June 22, 2017 by frozbie Leave a Comment

Continuing a short series analysing sales of my first novel: The Great Scottish Land Grab. You can find yesterday’s post here and the first post here.

Every author’s story will be slightly different. I’ve benefitted from reading and hearing about the lessons other authors have gained from their experiences selling their books so it makes sense to offer what advice I can from my own experience.

What worked

1. Don’t discard rubbish first drafts
The first draft of Land Grab was not great, but it contained large sections that contained the core of the story I wanted to tell and on re-reading a couple of years later, still thrilled me.

I was extremely fortunate to have a relevant first draft waiting when I realised the level of interest in the Scottish independence referendum. If only I’d realised it sooner, but in reality, much of the plot of the finished book came out of my own journey exploring the issues. I doubt I could have written the novel, especially my first, at any other time. I was told from an early age to write and save what I wrote as it may become useful later. It’s good advice.

2. Be aware of what people are interested in
My decision to try and publish Land Grab in 2014 was definitely the right one. I made sales I might not have made at any other time. The original idea for Land Grab was for someone to try and steal a General Election to gain power and use it to reverse the Highland Clearances. As my interest in the referendum grew, I realised it offered a ready made situation that could be exploited in my plot and I began to rework the story to fit a topic all of Scotland was interested in.

Yet trends can easily vanish, as happened in October 2014. The No vote won and my sales began their quick slide towards zero.

Still, almost three years later and interest in Scottish independence has had a resurgence following Brexit… I’m still selling this book three years on…

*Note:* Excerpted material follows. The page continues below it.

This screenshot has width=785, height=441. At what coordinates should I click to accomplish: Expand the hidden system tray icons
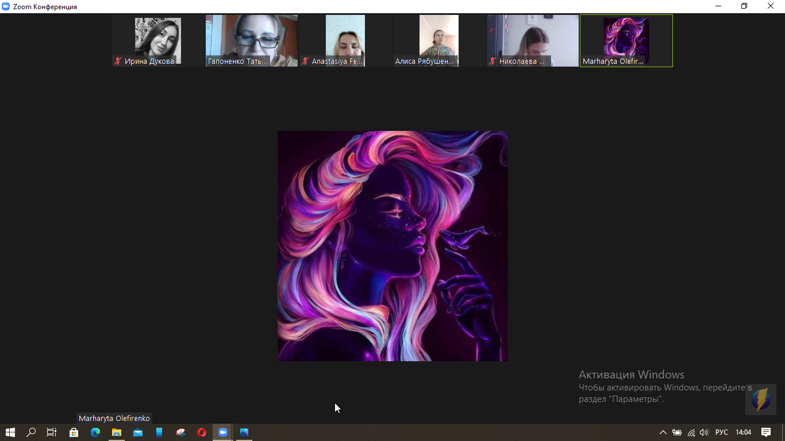663,432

3. There is no substitute for advertising
If you want to see zero sales, don’t market your book. If you want to sell one copy, tell someone you’ve written a book. Then tell someone else. Repeat until one of them buys it! If you want to sell hundreds or thousands of copies… You have to tell thousands or even millions of people.

How you advertise is possibly less important than the fact you are doing it. As long as you are reaching out to people who might be interested in your book, you may see some sales.

I’ve managed to sell dozens of copies by approaching strangers and talking to them about my novel. I found out this year that I could also sell copies by paying for Facebook advertising and I’m now also experimenting with Amazon Ads.

Time or money, you have to pay at least one of them and probably both and if you do it right, with a good product, you’ll find that you will sell.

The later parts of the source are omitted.